755.New section 52A(3) requires that in preparing the code the Information Commissioner must consult, as he or she considers appropriate, with trade associations, data subjects and persons who represent the interests of data subjects.
756.New section 52A(4) defines sharing of personal data as the disclosure of the data by transmission, dissemination or otherwise making it available. For example the sending of files, the granting of access to a database and the publication of information all amount to “sharing” under this definition.
757.New section 52B(1) requires that once the Information Commissioner has prepared the code it must be submitted to the Secretary of State for approval.
758.New section 52B(2) provide that approval may be withheld only if the Secretary of State is of the opinion that the code is incompatible with any community obligations (such as EC Directive 95/46/EC on the protections of individuals with regard to the processing of personal data and on the free movement of such data) or any international obligations of the UK (such as the Convention for the protection of individuals with regard to automatic processing of personal data: Convention 108 of the Council of Europe).
759.If approval is withheld, new section 52B(3) requires the Secretary of State to publish the reasons for this. If approval is granted, the Secretary of State must lay the code before Parliament.
760.New section 52B(4) to (11) makes provision relating to the issuing of the code. In particular, either House of Parliament has 40 days (excluding any period during which Parliament is not sitting for more than four days) in which to pass a resolution refusing to approve the code. If such a resolution is passed, or if the Secretary of State withholds approval, then the Information Commissioner is obliged to prepare another code of practice for approval. Where approval is granted and no resolution is passed, the Information Commissioner must issue the code. The code then comes into force 21 days later.
761.New section 52C(1) requires the Information Commissioner to keep the code under review and empowers him or her to prepare an alteration or replacement to the code. New Section 52C(2) obliges the Information Commissioner to alter or replace the code if he or she becomes aware that application of the code could give rise to a claim that the UK was in any way in breach of its European Community or other International obligations.
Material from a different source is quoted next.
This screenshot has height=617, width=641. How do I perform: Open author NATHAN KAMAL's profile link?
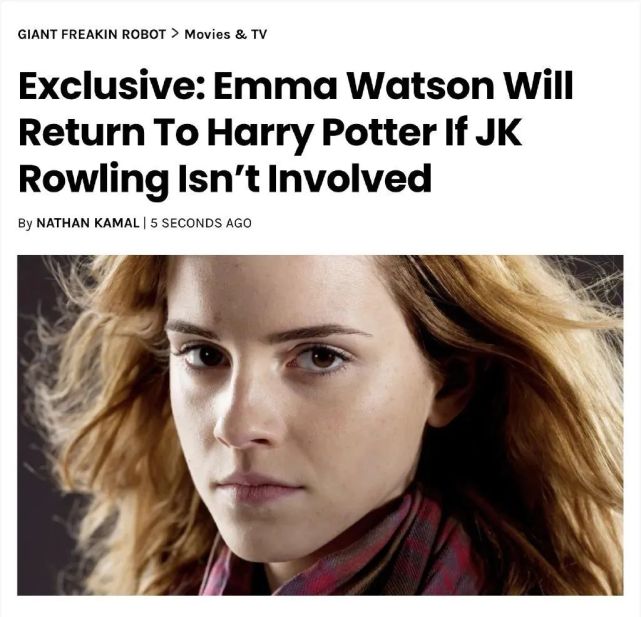click(x=88, y=223)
762.New section 52C(3) requires the Commissioner in preparing an alteration or replacement code to consult, as he or she considers appropriate, with trade associations, data subjects and such persons who represent the interests of data subjects. New section 52C(4) provides that section 52B (with the exception of subsection (6)) applies equally to a replacement code or an alteration to the code.
763.New section 52D makes provision for the code, any replacement code and any alteration, to be published by the Information Commissioner.
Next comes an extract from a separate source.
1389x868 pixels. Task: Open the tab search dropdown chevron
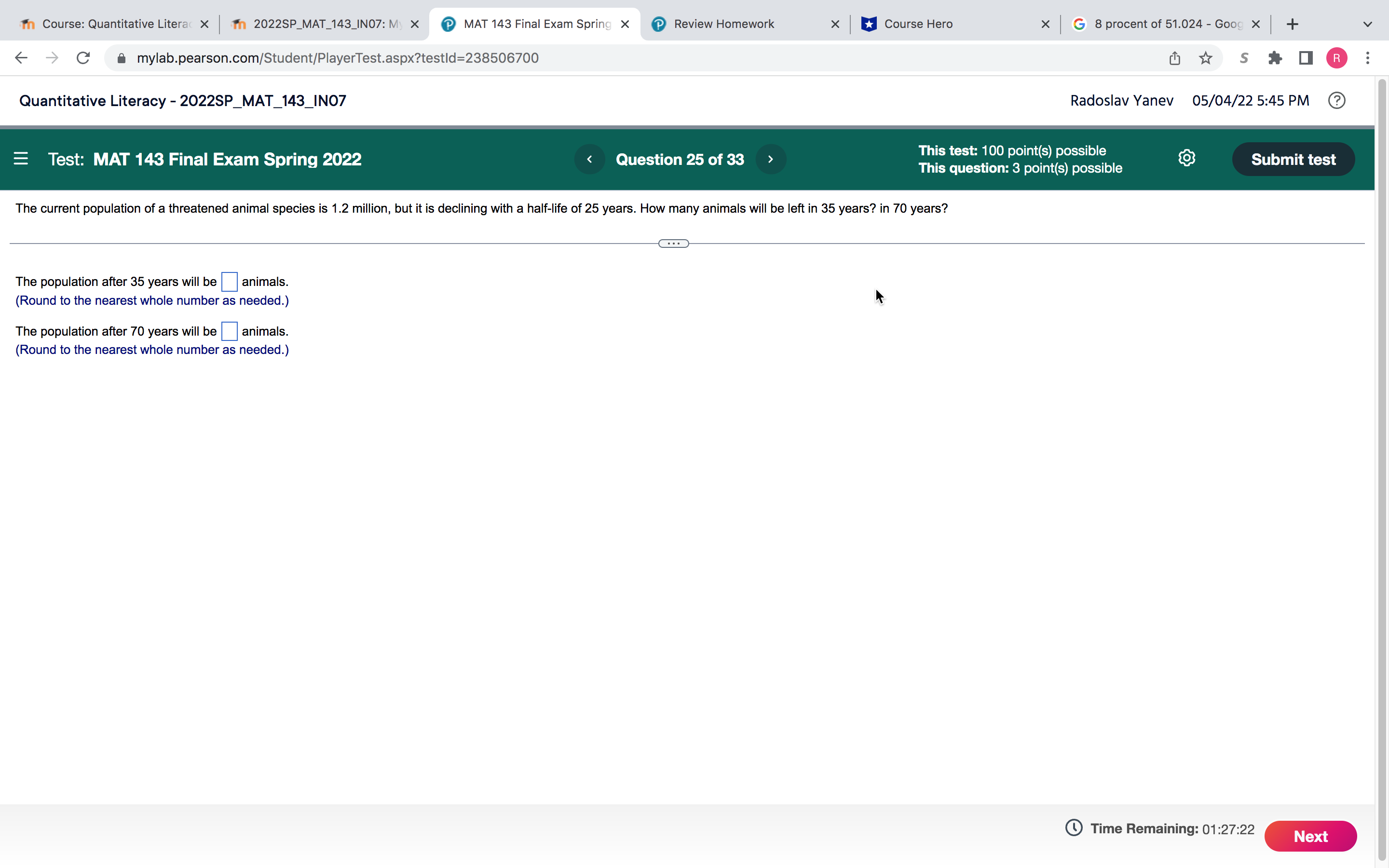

764.New section 52E provides that although the code cannot of itself give rise to legal proceedings, a person’s breach or compliance with the code is to be taken into account by the courts, the Information Tribunal, and the Commissioner, whenever it is relevant to a question arising in legal proceedings or in connection with the exercise of the Commissioner’s functions. So, for example, the Information Commissioner is entitled to consider levels of compliance with the data-sharing code of practice when evaluating whether to instigate enforcement action in relation to an instance of data-sharing. Equally a court would be entitled to have regard to levels of compliance with the code where it was attempting to resolve an issue relating to whether or not a particular person had fulfilled their legal obligations by complying with good practice.